LIST OF TASKS:
**a.** In the passage on GDP and the housing outlook, what were the first-quarter GDP figures in the two estimates before the third?
**b.** Translate this sentence from the passage on GDP and the housing outlook into Spanish: "What does all this mean for the housing market in the months ahead?"
**c.** Carry on the passage on GDP and the housing outlook from its last sentence.

PASSAGE FOR REVIEW:
*** Begin section ***
The BEA’s first-quarter GDP estimate, it’s third to date, was revised downward from -1.4% and -1.5% in the two prior estimates. The grim data led Mortgage Capital Trading (MCT), a San Diego-based capital market software and services firm, to broach the “R“ word in its daily market-overview report.
“Concern over a slowing economy and aggressive interest rate hikes from the Fed are beginning to dominate market sentiment,” the MCT report states. “This morning’s GDP release [on June 29] came with a downward revision for the last reading, further supporting views that a recession is either in progress or coming soon.”
What does all this mean for the housing market in the months ahead? The Moody’s report attempts to frame some of the expectations.
“We expect some increases in existing-house prices over the next 18 months, though for appreciation to be well below the general rate of inflation,” the Moody’s report states. “After that, we expect home appreciation to settle in at levels somewhat lower than the rate of overall U.S. inflation.”
*** End section ***
DATA FOR ANALYSIS:
*** Begin section ***
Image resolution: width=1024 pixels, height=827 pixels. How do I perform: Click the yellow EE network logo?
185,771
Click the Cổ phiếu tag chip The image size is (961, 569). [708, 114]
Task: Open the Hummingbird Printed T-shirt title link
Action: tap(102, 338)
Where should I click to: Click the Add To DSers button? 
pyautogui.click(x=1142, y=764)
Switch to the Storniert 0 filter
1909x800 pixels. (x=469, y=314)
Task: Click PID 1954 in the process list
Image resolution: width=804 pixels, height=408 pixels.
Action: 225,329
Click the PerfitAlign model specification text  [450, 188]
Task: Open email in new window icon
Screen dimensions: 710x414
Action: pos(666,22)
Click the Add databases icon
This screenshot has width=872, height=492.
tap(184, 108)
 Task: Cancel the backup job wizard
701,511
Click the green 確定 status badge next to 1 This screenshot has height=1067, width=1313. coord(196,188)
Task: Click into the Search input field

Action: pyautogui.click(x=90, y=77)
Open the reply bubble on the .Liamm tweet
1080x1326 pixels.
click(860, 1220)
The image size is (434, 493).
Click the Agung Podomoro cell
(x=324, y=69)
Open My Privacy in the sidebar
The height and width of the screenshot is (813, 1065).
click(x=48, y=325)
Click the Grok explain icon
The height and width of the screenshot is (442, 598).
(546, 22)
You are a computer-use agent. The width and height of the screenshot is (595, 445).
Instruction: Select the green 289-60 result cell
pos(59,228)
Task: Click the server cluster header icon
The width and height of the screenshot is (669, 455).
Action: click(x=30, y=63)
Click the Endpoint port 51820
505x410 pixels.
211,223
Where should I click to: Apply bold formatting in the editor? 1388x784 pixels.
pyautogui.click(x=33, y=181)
*** End section ***
REPLIES:
**a.** -1.4% and -1.5%

**b.** ¿Qué significa todo esto para el mercado de la vivienda en los próximos meses?

**c.**
The report even indicates that there “is risk that existing home prices will have a minor correction over the next two years, similar to housing markets in many other developed counties facing risks after recent booms.”
The “moderation” in the U.S. housing market is ongoing and the full effects of recent rate increases have yet to be fully realized, the Moody’s report adds, especially with respect to housing prices.
Moody’s predicts that housing demand will “dampen significantly” in the months ahead due to the doubling of rates for 30-year fixed mortgages since the start of the year, which is fueling a huge jump in monthly mortgage costs. Freddie Mac’s most recent Primary Mortgage Market Survey shows the average 30-year fixed rate mortgage at 5.81% as of June 23.
“The monthly costs of new mortgages on existing homes sold at median transaction prices [are] more than 60% higher than a year ago,” the Moody’s report states. “Although higher mortgage rates do not always drive home prices lower, they typically affect sales activity and drive down the rate of price appreciation.
“We also expect higher rates to restrict for-sale supply because current homeowners will be reluctant to lose low-rate fixed borrowing costs.”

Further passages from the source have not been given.